The Sleeping Mexican Wakes Up

Two Tucson women seek to rehabilitate the most notorious Mexican stereotype of all

In the mid-1990s, Maribel Alvarez embarked on a pilgrimage to a bookstore in Whittier, Calif., hoping to meet the biggest heretic in Mexican culture since Santa Anna.

The bookstore's owner, Charles Phillip Jimenez, was an amateur historian from the nearby city of El Monte who had self-published a booklet in 1990 that attempted to do the unthinkable: put a positive spin on one of the most notorious caricatures in American racism—the sleeping Mexican.

After existing for decades across the American Southwest and spreading across the world by the end of the 20th century, the icon—a sitting man dressed as a Mexican peasant in huaraches, a sarape and pantaloons, with a sash as a belt and a massive sombrero that hides his face, usually reclining against a saguaro cactus—was loathed. Americans used the image again and again as shorthand to ridicule Mexicans, angering Chicano activists who had borne the brunt of his sting for far too long.

But Jimenez didn't subscribe to victimhood. He had amassed more than 500 examples of the sleeping Mexican, from salt-and-pepper shakers to tiles, planters to bottles, paintings to trays, and nearly everything else imaginable. After years of what he described as "joyous study," Jimenez concluded that the American public had it wrong: The Mexican isn't sleeping because he's lazy; he's sleeping from exhaustion, from working so hard. Thus, the Chicanos were also wrong: The sleeping Mexican shouldn't be an object of shame, but of pride.

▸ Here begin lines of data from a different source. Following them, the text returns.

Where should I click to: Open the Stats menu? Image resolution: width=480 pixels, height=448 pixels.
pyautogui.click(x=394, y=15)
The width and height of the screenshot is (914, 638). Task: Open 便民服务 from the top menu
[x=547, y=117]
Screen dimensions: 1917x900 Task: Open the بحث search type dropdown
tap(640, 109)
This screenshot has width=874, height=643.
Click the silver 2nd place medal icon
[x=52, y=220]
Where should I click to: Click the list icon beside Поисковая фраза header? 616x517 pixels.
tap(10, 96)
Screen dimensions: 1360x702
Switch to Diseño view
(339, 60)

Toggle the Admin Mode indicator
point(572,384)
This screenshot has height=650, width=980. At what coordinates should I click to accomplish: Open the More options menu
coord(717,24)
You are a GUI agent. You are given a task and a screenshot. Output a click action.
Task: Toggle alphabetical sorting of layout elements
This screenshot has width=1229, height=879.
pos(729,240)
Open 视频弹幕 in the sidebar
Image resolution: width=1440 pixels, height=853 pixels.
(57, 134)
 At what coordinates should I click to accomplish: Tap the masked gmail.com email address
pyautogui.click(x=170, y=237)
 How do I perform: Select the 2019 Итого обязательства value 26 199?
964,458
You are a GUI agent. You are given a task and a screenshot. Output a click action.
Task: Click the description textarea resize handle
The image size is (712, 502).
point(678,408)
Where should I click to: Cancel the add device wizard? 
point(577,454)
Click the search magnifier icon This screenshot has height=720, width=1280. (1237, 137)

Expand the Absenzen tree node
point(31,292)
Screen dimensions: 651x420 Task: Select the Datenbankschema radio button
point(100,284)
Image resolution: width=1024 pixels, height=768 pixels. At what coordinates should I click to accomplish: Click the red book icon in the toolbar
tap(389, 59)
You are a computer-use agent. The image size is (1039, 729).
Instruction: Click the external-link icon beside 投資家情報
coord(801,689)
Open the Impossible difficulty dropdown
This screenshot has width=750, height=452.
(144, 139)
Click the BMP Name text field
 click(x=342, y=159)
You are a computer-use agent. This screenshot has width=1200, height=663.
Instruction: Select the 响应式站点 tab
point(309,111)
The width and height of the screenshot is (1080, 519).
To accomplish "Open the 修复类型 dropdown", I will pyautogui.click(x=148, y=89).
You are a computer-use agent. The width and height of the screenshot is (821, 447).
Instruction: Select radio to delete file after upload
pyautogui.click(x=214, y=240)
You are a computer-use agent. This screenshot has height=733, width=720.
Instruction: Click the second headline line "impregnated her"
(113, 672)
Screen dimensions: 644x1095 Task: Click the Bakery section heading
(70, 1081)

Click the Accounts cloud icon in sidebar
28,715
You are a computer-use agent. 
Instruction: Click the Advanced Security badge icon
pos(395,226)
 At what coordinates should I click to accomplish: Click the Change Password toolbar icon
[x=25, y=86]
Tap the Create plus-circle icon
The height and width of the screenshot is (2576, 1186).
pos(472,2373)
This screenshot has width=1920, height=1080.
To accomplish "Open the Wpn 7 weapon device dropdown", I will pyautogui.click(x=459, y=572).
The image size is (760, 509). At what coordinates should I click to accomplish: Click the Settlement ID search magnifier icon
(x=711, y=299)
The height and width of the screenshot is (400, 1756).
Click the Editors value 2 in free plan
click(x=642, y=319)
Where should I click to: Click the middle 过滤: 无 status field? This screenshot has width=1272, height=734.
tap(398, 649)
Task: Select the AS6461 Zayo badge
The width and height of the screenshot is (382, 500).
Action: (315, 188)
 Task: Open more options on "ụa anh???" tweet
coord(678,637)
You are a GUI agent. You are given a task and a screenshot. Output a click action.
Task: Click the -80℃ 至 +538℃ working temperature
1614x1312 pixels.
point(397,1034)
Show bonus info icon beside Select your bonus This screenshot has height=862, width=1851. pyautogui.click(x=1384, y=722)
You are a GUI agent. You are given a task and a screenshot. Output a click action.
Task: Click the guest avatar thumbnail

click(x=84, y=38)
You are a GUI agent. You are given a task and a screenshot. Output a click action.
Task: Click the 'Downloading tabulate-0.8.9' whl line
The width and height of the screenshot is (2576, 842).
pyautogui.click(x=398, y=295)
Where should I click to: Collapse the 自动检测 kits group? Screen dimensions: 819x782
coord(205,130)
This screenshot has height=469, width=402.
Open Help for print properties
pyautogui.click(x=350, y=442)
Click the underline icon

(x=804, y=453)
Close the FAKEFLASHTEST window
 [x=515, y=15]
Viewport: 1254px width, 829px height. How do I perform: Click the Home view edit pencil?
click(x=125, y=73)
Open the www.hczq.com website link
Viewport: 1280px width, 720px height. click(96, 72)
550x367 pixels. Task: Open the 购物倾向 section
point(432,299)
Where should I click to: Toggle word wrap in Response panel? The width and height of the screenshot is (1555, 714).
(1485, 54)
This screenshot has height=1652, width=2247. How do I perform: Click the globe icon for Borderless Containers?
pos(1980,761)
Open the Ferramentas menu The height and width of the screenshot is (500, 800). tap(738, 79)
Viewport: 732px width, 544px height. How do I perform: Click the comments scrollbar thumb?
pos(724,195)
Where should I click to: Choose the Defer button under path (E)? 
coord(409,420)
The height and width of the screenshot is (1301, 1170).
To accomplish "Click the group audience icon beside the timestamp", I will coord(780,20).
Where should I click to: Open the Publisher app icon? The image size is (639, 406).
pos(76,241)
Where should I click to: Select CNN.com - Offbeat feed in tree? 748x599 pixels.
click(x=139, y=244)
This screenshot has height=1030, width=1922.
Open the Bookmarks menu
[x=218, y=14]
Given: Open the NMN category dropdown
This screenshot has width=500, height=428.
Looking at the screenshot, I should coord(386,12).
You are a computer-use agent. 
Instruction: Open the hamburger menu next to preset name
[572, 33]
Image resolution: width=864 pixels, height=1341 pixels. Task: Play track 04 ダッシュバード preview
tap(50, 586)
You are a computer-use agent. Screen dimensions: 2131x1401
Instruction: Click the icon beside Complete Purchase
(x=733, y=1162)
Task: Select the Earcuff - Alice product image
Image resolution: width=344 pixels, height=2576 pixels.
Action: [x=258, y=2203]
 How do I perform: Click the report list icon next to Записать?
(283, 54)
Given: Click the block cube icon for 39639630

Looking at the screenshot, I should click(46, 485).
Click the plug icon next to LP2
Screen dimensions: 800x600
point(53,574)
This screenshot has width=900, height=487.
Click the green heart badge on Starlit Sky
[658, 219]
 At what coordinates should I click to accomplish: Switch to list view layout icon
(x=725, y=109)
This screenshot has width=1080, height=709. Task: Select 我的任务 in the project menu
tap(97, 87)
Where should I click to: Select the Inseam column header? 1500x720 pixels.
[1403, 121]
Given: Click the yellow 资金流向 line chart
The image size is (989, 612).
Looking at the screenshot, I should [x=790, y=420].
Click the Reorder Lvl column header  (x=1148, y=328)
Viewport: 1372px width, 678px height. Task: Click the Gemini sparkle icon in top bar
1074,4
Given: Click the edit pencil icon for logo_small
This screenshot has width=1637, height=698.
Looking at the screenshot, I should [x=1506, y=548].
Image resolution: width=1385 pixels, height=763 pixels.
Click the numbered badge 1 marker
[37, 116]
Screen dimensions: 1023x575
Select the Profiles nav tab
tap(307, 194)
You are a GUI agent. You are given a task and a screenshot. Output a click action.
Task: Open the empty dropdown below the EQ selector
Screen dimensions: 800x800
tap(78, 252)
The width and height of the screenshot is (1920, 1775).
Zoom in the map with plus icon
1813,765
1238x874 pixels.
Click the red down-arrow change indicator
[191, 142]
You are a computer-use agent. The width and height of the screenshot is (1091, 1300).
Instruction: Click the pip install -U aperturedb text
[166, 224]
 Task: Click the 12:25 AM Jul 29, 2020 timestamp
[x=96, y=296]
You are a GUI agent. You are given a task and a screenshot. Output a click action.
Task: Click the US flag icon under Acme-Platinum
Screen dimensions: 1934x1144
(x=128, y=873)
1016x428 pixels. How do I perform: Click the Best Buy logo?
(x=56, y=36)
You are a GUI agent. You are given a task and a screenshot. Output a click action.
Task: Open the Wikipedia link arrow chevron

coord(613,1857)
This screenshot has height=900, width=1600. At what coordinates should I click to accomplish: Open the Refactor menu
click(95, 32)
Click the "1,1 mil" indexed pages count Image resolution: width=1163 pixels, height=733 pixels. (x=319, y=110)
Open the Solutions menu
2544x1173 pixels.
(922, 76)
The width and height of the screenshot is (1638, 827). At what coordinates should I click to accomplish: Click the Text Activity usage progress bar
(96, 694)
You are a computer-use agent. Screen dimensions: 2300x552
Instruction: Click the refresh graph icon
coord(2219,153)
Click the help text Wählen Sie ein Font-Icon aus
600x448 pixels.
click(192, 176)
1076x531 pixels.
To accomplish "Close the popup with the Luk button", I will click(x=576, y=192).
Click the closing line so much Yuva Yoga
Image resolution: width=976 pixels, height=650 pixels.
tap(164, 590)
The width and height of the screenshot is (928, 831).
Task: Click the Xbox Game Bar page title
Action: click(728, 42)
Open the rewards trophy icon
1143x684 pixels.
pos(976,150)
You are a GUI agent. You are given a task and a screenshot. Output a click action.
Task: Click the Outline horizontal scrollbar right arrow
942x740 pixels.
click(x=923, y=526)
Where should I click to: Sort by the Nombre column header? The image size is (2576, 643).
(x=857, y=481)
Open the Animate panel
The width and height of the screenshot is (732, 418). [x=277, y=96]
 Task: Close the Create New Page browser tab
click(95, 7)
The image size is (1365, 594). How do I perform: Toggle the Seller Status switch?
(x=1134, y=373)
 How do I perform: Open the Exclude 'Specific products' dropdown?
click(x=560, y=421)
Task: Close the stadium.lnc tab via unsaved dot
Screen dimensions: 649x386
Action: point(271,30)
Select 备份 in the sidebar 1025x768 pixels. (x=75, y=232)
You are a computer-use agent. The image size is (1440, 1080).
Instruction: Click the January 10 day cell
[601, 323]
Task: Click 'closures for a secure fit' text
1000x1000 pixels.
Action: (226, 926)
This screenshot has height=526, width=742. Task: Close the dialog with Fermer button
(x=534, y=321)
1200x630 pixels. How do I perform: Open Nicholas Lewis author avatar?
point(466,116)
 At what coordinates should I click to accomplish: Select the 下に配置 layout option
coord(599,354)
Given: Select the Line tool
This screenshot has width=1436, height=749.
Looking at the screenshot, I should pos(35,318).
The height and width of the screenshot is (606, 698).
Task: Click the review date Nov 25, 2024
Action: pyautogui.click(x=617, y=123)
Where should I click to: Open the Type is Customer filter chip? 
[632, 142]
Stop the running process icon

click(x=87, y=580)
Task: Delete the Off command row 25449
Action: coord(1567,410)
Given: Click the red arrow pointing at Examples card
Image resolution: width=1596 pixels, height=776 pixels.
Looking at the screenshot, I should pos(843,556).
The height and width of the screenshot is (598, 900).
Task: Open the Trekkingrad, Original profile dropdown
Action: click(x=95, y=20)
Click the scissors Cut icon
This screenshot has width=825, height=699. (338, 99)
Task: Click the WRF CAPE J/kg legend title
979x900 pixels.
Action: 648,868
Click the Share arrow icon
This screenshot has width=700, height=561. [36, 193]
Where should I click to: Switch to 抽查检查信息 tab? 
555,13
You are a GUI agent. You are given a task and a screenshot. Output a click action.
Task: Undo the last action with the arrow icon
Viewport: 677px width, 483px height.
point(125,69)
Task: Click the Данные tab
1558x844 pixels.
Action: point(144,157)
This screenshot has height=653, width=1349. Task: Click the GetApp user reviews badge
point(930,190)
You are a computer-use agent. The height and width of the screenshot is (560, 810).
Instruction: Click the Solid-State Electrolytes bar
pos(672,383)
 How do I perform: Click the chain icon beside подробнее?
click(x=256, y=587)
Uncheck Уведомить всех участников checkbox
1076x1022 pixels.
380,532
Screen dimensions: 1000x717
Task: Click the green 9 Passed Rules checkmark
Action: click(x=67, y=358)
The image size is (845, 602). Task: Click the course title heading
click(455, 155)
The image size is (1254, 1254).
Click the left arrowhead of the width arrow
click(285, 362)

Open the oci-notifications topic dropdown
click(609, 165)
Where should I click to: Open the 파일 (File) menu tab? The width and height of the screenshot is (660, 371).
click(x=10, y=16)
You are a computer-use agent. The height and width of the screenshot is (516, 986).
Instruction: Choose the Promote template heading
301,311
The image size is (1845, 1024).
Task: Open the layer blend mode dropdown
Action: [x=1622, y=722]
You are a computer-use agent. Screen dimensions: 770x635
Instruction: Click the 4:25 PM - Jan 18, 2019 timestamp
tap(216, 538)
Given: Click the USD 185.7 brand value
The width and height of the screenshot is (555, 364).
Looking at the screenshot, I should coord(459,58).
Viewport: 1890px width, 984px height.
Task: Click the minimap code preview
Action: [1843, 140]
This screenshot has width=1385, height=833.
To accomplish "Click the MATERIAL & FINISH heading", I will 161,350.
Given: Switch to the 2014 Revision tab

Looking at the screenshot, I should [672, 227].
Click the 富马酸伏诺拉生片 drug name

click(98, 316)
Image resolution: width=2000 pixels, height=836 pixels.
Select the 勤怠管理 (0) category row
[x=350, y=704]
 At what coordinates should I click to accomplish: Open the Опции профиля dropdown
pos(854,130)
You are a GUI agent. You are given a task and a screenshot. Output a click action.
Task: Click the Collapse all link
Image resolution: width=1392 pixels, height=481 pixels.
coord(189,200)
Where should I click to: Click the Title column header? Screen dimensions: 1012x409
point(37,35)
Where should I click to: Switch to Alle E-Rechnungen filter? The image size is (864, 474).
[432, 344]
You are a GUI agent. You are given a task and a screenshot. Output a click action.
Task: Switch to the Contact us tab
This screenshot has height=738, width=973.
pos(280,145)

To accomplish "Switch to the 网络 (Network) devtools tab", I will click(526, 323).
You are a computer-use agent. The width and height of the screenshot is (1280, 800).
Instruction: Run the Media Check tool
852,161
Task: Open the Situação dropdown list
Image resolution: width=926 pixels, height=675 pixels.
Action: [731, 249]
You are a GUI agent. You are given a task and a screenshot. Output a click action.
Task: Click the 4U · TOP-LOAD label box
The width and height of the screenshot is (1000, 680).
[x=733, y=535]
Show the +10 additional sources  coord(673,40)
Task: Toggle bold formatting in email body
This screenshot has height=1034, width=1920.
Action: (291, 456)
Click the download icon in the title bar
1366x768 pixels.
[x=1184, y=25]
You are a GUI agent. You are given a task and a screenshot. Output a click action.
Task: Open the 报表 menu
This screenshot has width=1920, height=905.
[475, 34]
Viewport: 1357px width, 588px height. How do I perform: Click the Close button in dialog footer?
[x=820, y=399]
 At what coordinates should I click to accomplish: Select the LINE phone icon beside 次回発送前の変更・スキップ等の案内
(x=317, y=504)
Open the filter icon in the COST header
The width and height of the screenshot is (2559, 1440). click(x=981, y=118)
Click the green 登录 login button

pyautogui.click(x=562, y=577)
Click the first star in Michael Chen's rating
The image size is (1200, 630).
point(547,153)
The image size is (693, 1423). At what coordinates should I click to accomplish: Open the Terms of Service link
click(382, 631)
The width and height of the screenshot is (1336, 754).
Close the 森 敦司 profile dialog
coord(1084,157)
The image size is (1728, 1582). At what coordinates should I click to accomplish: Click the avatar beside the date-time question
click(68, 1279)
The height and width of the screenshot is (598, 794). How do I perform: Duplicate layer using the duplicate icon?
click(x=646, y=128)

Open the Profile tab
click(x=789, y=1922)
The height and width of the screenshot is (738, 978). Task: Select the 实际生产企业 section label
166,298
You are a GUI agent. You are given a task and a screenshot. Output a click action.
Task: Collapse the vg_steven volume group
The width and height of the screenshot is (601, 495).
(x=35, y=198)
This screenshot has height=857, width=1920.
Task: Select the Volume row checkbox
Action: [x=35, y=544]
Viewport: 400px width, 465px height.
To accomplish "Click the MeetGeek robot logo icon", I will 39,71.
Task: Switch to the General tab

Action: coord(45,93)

"The association of laziness to the siesta design is a misrepresentation of the Mexican and is no doubt a negative stereotype," he wrote in The Sleeping Mexican Phenomenon. "This unfortunate portrayal of the Mexican has been the work of deliberate prejudice, ignorance and lack of historical knowledge on Mexico and Mexicans. It is my deepest hope that (my booklet) will be a milestone in correcting this grievous error."

As an academic study, The Sleeping Mexican Phenomenon wasn't the sharpest of efforts—Jimenez had a tendency to ramble and repeat himself, and the glossy, stapled sheets yellowed quickly. But it was already a much-sought souvenir by scholars by the time of Alvarez's visit, in part for the 77 pictures featuring Jimenez's collection, a visual tsunami partnered with captions that described each item and how he attained it.

"Here was this man, who's so passionate about this controversial subject, that he published it on his own," says Alvarez, an associate research professor at the UA's Southwest Center and the chairwoman of Tucson Meet Yourself. She had just earned her doctorate in anthropology and was beginning to investigate the sleeping Mexican herself. "I had to meet him."

But by the time Alvarez got to Whittier, "He had disappeared. There was no trace of him."

The booklet was long out of print, and Jimenez died a couple of years ago, his rehabilitation efforts largely fruitless. But The Sleeping Mexican Phenomenon inspired Alvarez to pick up his torch. Today, she's America's leading expert on the sleeping Mexican: its public interpretations, its appearances and the angst it creates. She's leading an effort to give the man she calls Pancho his day in the sun—not as a laughable stereotype, not as a Southwestern curio, but as a symbol of honor and resistance.

"He's not sleeping," Alvarez says. "He's dreaming of a better future."